Since Wednesday, I’ve been on what I know will be the last vacation we will ever take as a family of four. Most of the weekend, I’ve been in survival mode. I’ve tried my best to get along with my soon-to-be ex-husband, and it hasn’t always been easy. But today I let myself go a little bit and just enjoy the ocean and my kids and even their father’s company. I teased him about a woman he found attractive on the beach, sending our cute younger son to ask what her tattoo was and then giggling with him about it when he got embarrassed.

We came home to a dog crate (and dog) full of what my nurse mother politely would refer to as “loose stool”, and had to figure out how to unload the car and shower 3 kids and a dog. Ordered pizza for dinner and it took over an hour and a half to arrive. We, as a family, made the best of it. We laughed and ate leftover tacos and had a mini whipped cream food fight. I made the kids laugh when I made ecstatic noises while eating my pizza, my almost 10 year old telling his father, “there’s something wrong with your wife.”
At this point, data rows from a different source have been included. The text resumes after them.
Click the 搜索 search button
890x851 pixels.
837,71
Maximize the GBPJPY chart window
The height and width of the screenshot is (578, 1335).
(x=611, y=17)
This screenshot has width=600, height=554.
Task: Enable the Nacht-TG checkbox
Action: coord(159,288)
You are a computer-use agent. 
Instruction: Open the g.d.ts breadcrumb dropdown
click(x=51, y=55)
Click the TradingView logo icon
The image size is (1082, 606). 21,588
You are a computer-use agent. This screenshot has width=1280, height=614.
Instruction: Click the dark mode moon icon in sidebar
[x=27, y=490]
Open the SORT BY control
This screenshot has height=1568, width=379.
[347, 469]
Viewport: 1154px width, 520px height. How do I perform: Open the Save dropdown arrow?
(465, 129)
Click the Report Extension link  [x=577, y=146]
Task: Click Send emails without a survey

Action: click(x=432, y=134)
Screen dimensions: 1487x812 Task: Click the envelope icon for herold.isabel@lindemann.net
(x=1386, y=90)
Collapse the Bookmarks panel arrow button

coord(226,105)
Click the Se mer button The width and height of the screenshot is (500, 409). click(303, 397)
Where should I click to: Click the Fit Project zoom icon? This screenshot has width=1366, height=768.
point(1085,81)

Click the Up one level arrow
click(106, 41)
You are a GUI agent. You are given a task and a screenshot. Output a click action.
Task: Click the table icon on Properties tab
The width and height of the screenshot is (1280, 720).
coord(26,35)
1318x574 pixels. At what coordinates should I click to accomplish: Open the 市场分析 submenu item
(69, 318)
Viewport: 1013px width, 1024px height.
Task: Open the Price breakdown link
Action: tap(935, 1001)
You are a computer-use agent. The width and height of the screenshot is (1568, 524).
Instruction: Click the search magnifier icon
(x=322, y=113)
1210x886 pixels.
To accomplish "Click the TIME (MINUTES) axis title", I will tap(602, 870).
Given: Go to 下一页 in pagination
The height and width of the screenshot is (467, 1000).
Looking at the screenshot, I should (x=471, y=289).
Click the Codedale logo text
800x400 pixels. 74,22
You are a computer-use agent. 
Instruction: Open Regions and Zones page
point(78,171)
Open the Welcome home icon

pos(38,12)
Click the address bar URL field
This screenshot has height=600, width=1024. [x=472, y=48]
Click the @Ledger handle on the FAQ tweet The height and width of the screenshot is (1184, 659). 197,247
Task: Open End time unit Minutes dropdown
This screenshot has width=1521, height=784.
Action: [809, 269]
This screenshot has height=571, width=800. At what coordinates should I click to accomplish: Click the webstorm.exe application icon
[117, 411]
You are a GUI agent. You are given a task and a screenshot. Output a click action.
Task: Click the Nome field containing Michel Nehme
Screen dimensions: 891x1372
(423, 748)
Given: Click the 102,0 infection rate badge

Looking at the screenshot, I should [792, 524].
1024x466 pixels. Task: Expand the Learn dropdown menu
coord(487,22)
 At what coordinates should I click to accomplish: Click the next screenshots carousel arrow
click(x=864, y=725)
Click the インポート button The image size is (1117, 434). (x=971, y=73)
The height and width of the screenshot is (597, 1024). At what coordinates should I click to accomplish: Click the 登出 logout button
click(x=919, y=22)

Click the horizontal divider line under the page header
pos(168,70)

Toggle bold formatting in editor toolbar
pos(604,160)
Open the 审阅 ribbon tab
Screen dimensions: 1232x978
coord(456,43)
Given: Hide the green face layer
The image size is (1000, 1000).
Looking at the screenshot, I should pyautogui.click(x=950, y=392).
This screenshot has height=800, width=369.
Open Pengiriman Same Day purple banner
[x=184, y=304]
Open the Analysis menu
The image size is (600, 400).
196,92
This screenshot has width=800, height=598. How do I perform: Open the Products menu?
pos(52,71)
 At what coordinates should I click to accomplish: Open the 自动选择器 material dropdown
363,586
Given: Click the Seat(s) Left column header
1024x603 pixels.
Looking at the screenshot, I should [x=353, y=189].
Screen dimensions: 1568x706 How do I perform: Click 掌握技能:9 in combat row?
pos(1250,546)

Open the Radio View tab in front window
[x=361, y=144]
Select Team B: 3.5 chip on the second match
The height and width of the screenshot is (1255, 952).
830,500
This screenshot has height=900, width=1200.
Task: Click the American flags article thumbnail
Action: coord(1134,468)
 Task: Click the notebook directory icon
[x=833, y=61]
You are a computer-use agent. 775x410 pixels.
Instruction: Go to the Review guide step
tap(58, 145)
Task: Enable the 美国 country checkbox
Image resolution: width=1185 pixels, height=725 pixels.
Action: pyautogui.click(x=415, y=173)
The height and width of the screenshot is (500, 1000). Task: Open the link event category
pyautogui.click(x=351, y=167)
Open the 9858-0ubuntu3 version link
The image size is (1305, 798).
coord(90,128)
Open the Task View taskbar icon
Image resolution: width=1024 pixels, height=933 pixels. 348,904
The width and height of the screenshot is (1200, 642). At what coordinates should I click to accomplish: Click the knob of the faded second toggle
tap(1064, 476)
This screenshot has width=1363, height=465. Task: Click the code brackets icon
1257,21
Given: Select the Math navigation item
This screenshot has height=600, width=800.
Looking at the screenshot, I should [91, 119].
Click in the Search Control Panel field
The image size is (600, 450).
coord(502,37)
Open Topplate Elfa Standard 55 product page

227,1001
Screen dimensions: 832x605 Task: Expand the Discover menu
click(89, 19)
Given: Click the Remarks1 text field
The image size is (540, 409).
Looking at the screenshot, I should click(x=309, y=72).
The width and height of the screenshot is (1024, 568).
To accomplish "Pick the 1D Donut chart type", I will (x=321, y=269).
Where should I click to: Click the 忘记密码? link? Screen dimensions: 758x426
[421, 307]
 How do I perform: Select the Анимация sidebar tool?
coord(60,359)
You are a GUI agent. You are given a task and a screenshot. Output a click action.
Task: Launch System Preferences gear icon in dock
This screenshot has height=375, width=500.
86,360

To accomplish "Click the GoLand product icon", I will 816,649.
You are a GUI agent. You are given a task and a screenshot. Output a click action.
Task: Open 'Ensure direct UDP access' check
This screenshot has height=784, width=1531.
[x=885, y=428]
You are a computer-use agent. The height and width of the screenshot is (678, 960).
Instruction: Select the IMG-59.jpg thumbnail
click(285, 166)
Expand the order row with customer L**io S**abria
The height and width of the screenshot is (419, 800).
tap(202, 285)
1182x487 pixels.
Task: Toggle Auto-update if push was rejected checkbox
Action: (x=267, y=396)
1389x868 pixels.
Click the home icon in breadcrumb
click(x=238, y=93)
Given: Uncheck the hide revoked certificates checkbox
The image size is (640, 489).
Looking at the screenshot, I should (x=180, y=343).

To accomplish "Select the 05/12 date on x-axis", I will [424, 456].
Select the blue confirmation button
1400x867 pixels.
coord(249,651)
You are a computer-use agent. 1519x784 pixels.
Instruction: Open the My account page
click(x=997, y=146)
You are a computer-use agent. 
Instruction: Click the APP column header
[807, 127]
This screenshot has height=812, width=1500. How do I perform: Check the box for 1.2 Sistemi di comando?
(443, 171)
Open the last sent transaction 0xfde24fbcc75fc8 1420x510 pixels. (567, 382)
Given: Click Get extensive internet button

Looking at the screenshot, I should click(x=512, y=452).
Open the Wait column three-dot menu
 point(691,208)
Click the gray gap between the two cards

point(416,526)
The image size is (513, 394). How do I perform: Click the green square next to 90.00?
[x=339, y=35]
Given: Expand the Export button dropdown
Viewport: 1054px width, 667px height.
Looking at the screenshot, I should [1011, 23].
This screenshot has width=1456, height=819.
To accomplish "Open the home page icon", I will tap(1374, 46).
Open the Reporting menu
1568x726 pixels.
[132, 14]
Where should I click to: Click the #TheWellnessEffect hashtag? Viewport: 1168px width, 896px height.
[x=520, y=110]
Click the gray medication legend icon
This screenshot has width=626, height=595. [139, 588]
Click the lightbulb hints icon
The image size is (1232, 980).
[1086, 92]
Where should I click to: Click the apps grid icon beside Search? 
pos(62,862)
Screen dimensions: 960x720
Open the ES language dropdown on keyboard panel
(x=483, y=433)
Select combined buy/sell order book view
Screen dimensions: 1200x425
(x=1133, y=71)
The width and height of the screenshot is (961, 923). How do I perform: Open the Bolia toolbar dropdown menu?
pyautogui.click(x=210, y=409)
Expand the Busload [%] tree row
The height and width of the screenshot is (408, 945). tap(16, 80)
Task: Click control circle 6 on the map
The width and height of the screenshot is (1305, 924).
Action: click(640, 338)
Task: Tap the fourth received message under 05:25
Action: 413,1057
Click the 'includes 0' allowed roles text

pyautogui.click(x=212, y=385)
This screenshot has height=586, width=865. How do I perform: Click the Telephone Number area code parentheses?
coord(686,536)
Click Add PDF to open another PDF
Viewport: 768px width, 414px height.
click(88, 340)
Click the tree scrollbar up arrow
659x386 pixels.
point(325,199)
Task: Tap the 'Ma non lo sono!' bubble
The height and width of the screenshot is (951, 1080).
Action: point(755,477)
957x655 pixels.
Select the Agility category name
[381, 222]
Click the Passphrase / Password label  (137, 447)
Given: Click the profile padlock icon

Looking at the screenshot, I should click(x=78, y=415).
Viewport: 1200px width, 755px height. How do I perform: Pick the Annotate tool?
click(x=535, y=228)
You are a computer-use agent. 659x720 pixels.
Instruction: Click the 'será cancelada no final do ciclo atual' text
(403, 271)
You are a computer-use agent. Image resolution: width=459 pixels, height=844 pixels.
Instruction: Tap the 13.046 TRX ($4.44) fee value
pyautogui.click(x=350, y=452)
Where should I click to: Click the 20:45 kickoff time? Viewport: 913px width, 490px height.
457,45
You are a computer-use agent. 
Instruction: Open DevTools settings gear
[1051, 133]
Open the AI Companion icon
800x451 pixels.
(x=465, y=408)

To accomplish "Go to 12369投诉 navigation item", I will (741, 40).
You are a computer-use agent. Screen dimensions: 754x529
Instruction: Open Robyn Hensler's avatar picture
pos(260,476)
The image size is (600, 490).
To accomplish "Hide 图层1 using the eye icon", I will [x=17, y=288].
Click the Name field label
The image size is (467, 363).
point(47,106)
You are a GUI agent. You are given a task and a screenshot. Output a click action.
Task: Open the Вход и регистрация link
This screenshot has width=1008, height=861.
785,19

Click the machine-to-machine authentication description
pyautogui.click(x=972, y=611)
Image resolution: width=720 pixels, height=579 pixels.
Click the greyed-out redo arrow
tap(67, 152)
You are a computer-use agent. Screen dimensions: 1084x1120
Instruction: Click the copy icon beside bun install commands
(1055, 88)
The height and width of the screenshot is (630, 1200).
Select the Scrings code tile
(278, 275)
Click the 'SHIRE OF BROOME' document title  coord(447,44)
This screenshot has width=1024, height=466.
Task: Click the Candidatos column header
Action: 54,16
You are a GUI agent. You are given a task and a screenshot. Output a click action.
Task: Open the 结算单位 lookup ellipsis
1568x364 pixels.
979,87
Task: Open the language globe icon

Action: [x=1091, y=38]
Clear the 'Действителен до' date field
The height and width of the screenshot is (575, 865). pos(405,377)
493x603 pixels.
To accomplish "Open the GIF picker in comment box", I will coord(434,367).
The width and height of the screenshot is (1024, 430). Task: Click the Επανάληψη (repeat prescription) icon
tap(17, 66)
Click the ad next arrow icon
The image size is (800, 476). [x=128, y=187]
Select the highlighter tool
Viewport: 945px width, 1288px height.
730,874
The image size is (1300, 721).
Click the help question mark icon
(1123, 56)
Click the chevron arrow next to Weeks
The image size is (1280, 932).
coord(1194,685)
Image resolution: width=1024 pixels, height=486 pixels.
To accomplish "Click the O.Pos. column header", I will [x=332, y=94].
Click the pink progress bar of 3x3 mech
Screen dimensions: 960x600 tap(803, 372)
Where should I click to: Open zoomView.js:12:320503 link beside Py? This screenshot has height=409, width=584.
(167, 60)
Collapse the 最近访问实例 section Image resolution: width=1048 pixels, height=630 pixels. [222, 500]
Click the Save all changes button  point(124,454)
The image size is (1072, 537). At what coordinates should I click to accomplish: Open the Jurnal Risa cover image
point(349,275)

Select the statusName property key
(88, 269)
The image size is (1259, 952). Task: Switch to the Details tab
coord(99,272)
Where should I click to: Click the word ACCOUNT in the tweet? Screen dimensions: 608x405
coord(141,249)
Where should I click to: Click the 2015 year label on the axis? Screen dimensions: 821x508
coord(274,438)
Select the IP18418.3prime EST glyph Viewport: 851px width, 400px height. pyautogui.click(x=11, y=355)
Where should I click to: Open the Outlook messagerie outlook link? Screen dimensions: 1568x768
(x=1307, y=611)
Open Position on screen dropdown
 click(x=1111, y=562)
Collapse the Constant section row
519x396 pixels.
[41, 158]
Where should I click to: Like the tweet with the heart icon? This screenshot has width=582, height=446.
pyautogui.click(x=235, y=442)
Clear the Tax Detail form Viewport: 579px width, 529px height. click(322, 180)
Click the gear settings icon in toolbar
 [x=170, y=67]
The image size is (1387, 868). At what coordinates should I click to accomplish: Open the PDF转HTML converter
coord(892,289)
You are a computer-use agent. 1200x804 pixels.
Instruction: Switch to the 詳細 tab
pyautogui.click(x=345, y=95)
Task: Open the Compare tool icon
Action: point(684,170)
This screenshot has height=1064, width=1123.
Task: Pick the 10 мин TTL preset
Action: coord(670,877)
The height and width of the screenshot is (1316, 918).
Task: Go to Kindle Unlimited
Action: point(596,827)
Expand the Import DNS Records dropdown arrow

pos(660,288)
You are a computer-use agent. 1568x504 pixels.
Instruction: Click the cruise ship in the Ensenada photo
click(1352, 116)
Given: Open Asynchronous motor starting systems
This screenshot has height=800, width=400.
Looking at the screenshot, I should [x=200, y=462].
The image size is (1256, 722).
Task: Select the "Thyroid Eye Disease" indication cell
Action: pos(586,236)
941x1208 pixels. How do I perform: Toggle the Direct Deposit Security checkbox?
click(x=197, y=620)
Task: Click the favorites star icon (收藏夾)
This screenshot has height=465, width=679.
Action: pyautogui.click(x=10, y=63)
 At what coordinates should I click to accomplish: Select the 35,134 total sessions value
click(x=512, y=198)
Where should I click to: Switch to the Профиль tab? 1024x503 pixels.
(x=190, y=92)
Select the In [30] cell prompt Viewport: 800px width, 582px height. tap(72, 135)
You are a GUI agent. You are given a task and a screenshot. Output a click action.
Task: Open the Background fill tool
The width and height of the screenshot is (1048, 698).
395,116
I just watched him put our kids to bed for the last time in this house, which belongs to my family, knowing this is the last night he will spend here. No matter how much he drives me into the ground; no matter how much of myself I lost during this relationship, I have gained these two beautiful, intense, precocious children that are part of him as well as me, and that means I can never hate him or blame him for how things have turned out. I simply fell out of love and realized that this will never be a relationship that fulfills me. And that’s ok. These moments are incredibly difficult, but also necessary for both of us to grow as people.

I know our kids are going to have a tough upcoming year. I know it will be hard on me, and still harder on their dad. But I also know that despite how bittersweet this moment is, on the eve of my 40th birthday, it’s necessary and I’m right where I need to be. In this house, with these people, looking forward to what life may bring us all in the future.